* **BACAAN YANG DISEDIAKAN**:
· · ·

Selasa, 10 November 2009

Pisau Rahmat, Juga Saksi Sejarah Angklung


AHMAD ROSADI ALIAS RAHMAT. (Foto :Kompas/Gregorius Magnus Finesso)***

Rahmat, "Dokter" Pelaras Nada Angklung

Oleh : Khaerul Anwar dan

Gregorius Magnus Finesso

”Kalau mau ambil foto saya, bolehlah, tetapi jangan ambil pisau saya,” kata Ahmad Rosadi tertawa, sambil menyerut bambu di bengkel kerjanya, sentra industri Angklung Saung Udjo, Padasuka, Kelurahan Pasir Layung, Kecamatan Cibeunying, Bandung, Jawa Barat. Di balik kelakar itu, Rahmat—panggilan Ahmad Rosadi—menegaskan bahwa pisau serut adalah ”nyawa” bagi Rahmat dan para perajin angklung, untuk memotong dan memperhalus bambu bakal instrumen tersebut. Jika pisau diambil, hilang pula sumber nafkah mereka.

”Kalau sudah cocok (dengan pisau ini), dibeli dengan harga mahal pun saya tolak,” ujar Rahmat, yang memiliki pisau serut ”bermata”, menyerupai sendok.

Saat menghadiri Kongres Kebudayaan Nasional 2008 di Jakarta, seseorang asal Papua menawar pisau yang dipakai Rahmat seharga Rp 500.000. Tawaran itu serta-merta ditolaknya.

Agaknya, pisau itu juga saksi sejarah, yang menemani Rahmat sejak masih belajar membuat angklung hingga kini. Ia menjadi ”dokter” pelaras nada angklung. Karena keterampilannya sebagai penyetem angklung, pada dasawarsa 1990-an Rahmat kerap dipanggil grup kesenian angklung di Semarang, Yogyakarta, dan Salatiga, bahkan juga di Surabaya dan Pasuruan.

”Biasanya nada angklung baru normal setelah empat tahun. Awalnya, angklung mesti sering disetem sebab bambunya perlu beradaptasi dengan ik lim,” ungkap Rahmat. Dalam sehari, dia bisa membuat empat angklung siap pakai.

Proses panjang

Lelaki yang memiliki darah seni dari ayahnya—almarhum H Ahmad Djajadi, anggota grup Samrah di Jakarta—itu belajar dari seorang tetangganya yang mahir membuat angklung.

Mang Udjo Ngalagena (almarhum), seniman legendaris kesenian angklung Sunda, dan Daeng Sutigna (almarhum) yang memelopori angklung diatonis, adalah guru yang sangat dihormati Rahmat.

· · ·

* **DATA YANG DITAMPILKAN**:
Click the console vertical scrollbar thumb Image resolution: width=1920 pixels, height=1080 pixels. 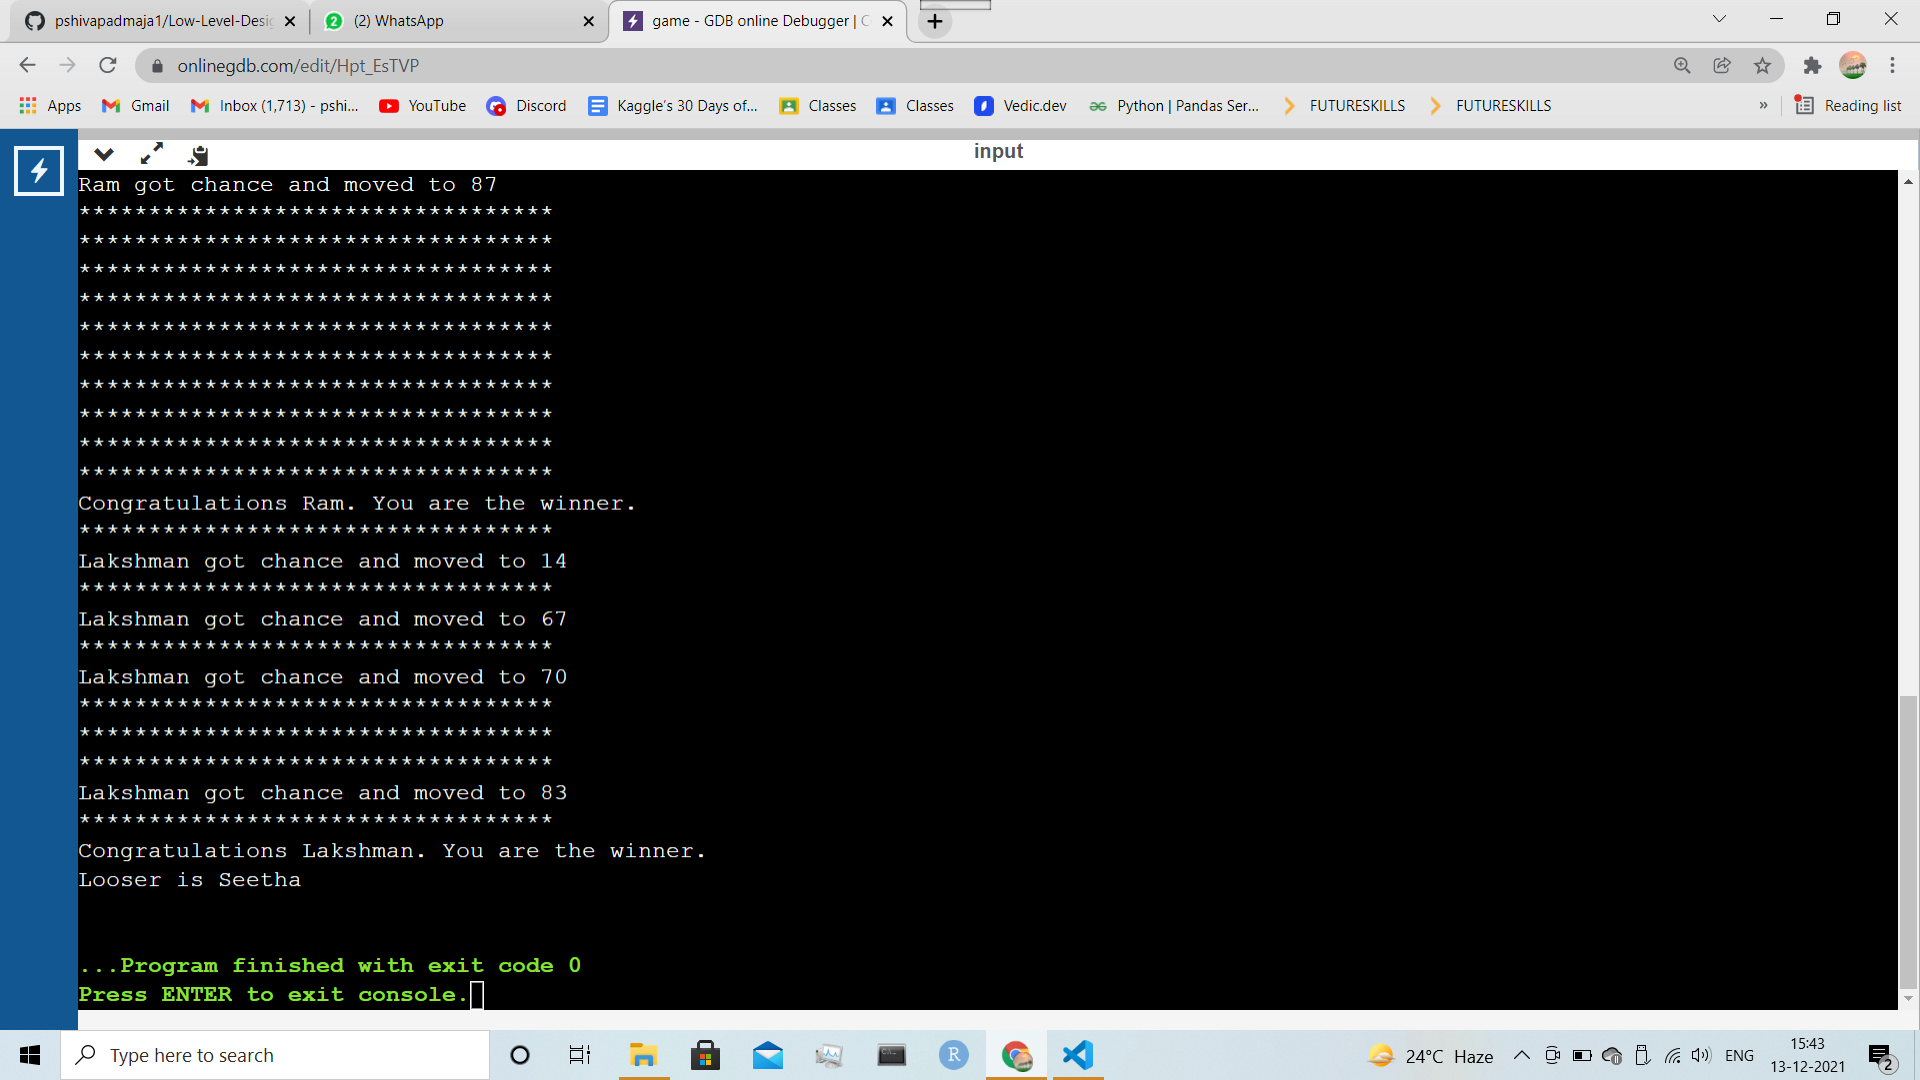[x=1908, y=840]
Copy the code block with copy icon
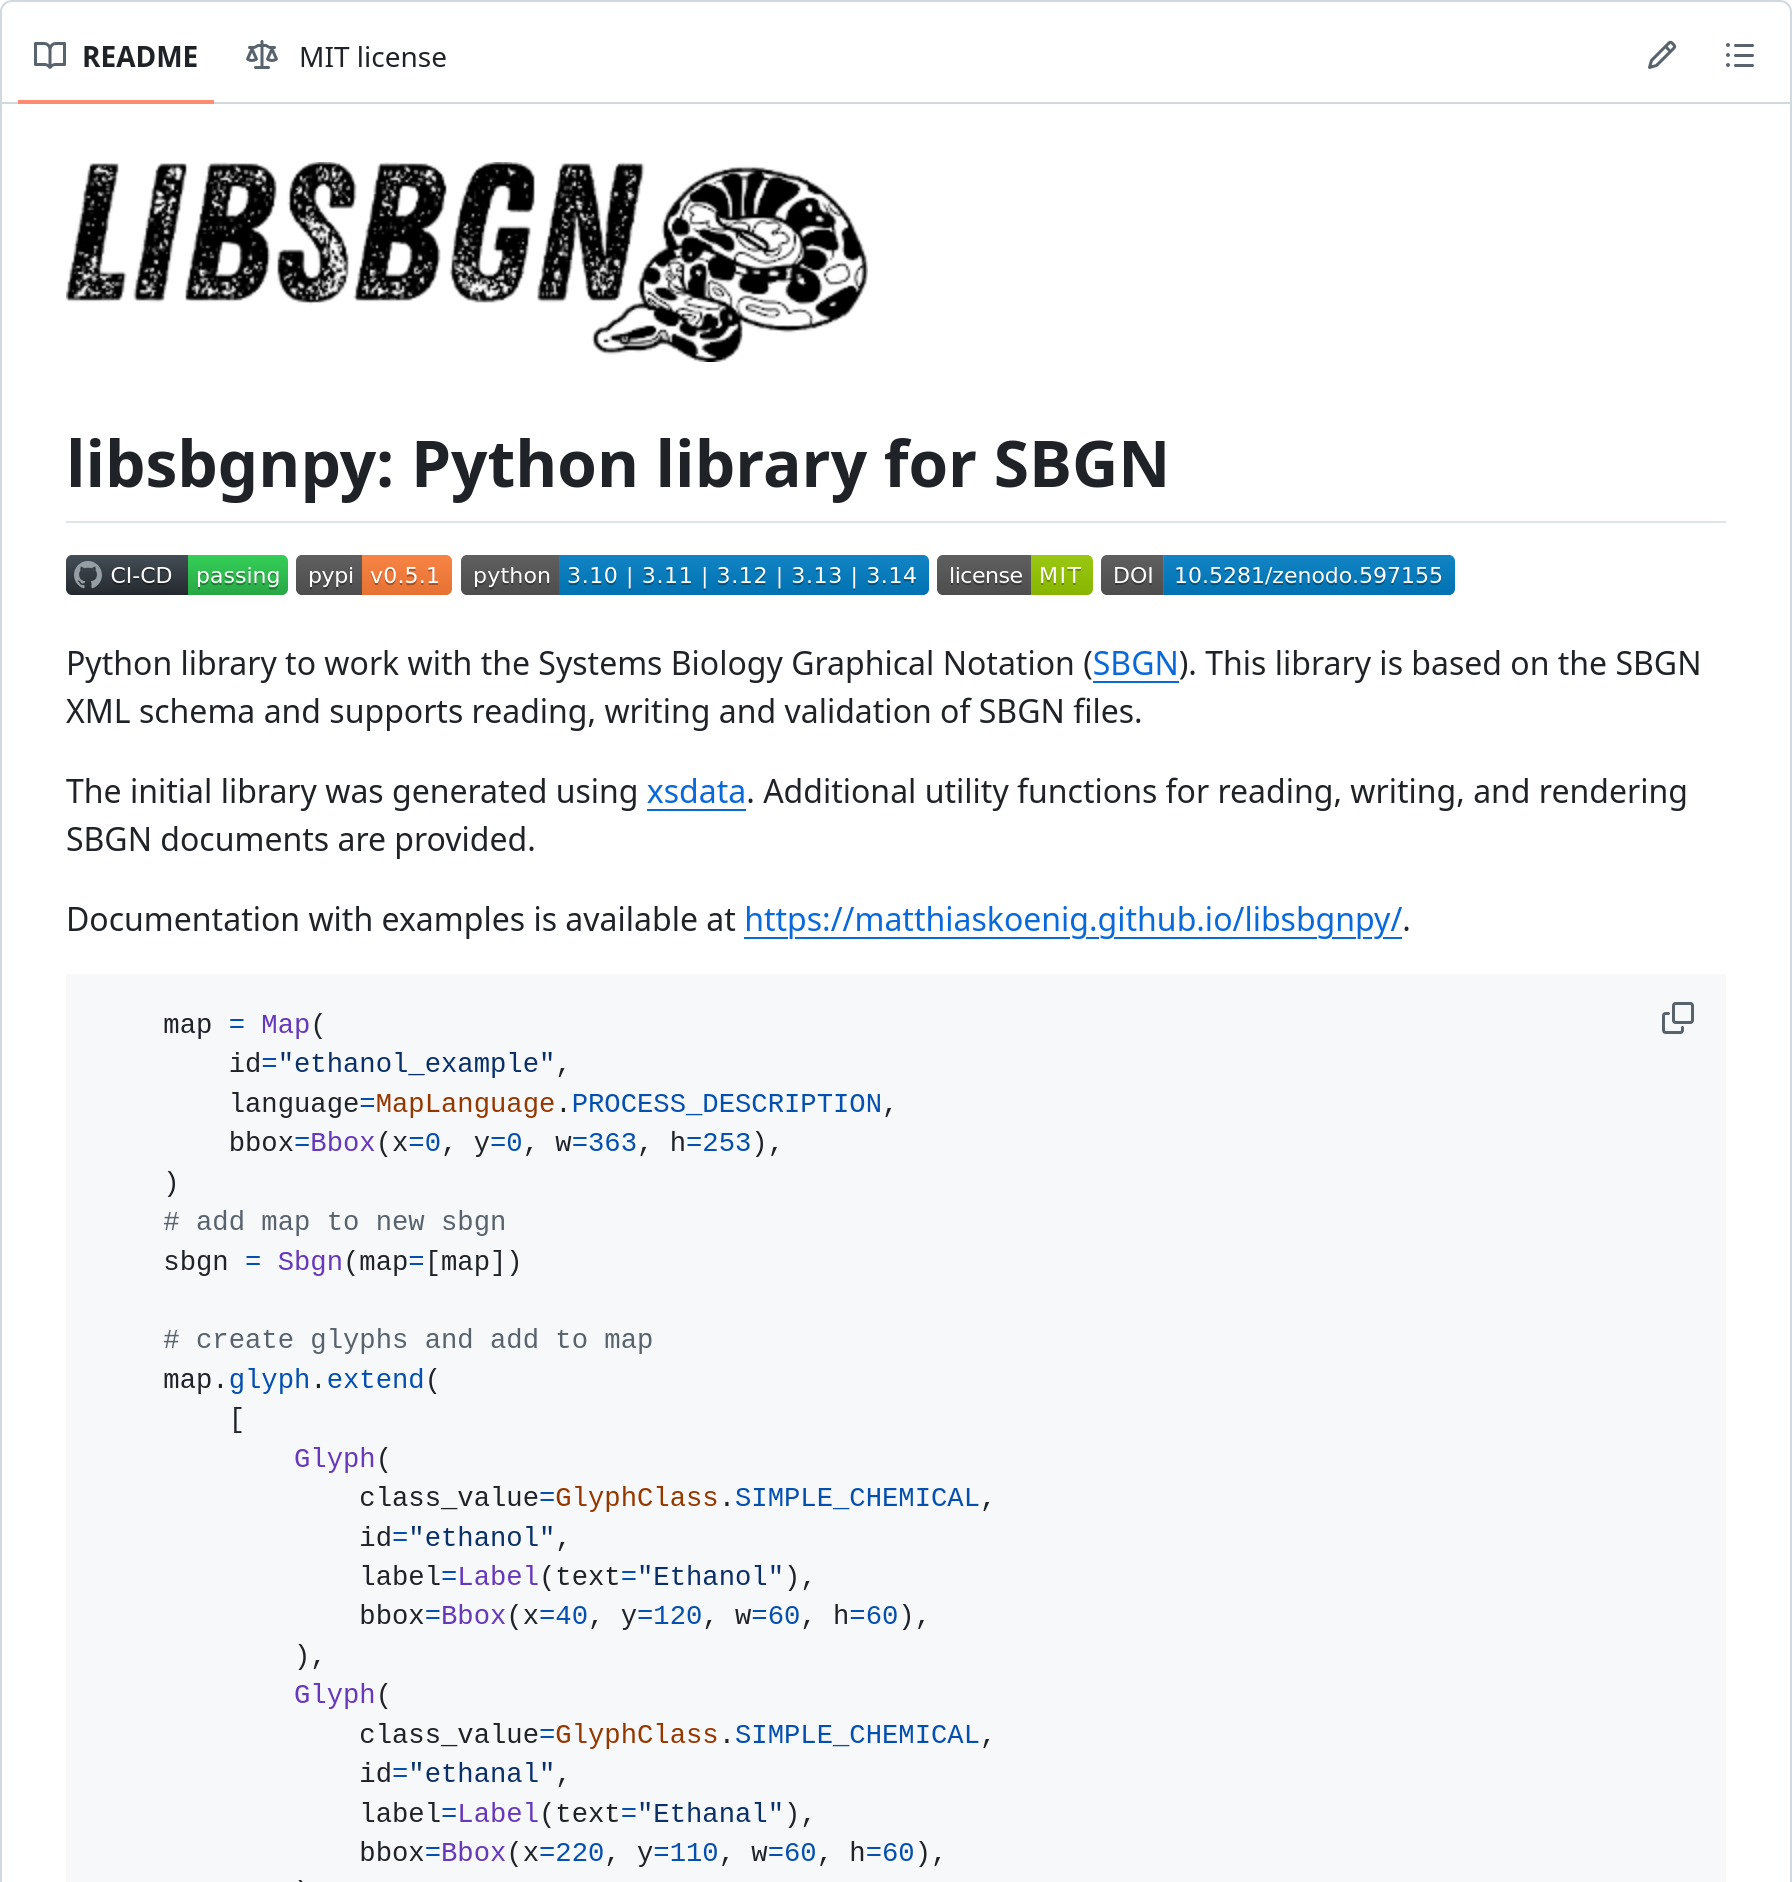Screen dimensions: 1792x1882 click(1677, 1018)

· · ·

* **SOAL LATIHAN**:
**a.** Jawablah pertanyaan berikut berdasarkan bacaan tentang Rahmat, pelaras nada angklung:
(i) Berapa harga yang ditawarkan seseorang asal Papua untuk pisau yang dipakai Rahmat?
(ii) Berapa angklung siap pakai yang dapat dibuat Rahmat dalam sehari?
(iii) Siapa yang memelopori angklung diatonis?
**b.** Lanjutkan bacaan tentang Rahmat, pelaras nada angklung, mulai dari kalimat sesudah kalimat terakhirnya.
Baris-baris data di atas merupakan bahan tersendiri yang terpisah dari bacaan.

* **JAWABAN YANG DIHARAPKAN**:
**a.**
(i) Rp 500.000
(ii) Empat angklung
(iii) Daeng Sutigna (almarhum)

**b.**
Ilmu yang didapat dari para guru itu dia terapkan dalam karyanya. Tak pelak, banyak bambu yang terbuang karena salah potong atau tidak pas dengan nada yang diinginkan. Bahkan dalam proses belajar itu, ”Tangan saya sering luka dan terpaksa dijahit karena kena pisau sewaktu meraut bambu.”

Lambat laun, pengetahuan Rahmat bertambah, seperti ilmu mengenai semakin dekat jarak antarbuku sebuah bambu, semakin tinggi suara yang dihasilkan. Sebaliknya, kian jauh jarak antarbuku, kian rendah pula suara yang dihasilkan.

Pada 1976 Rahmat, yang semula bekerja serabutan, mulai konsentrasi di sanggar kesenian Saung Angklung Udjo yang kini dipimpin Taufik Hidayat Udjo.

Menurut Direktur Operasional PT Saung Angklung Udjo Satria Yanuar Angganasastra, produksi angklung sanggar itu mencapai 20.000 buah sebulan, dengan omzet sekitar Rp 2 miliar setahun. Alat musik tersebut juga diekspor ke Korea, Jepang, Thailand, Malaysia, kecuali untuk memenuhi permintaan dalam negeri,

Bisa dibayangkan kesibukan di sanggar tersebut, mulai dari para petugas sanggar yang melayani hilir mudik wisatawan membeli cenderamata sampai kesibukan para perajin pembuat angklung.

Ada suara parang dan gergaji yang beradu dengan bambu, denting suara angklung, dipadu suara rampak gendang, suling dan rebab. Tak ketinggalan lenggak-lenggok tubuh remaja putra-putri yang tengah berlatih menari dan alunan kidung tatar Sunda, mengisi hari-hari di sanggar obyek wisata di Bandung tersebut.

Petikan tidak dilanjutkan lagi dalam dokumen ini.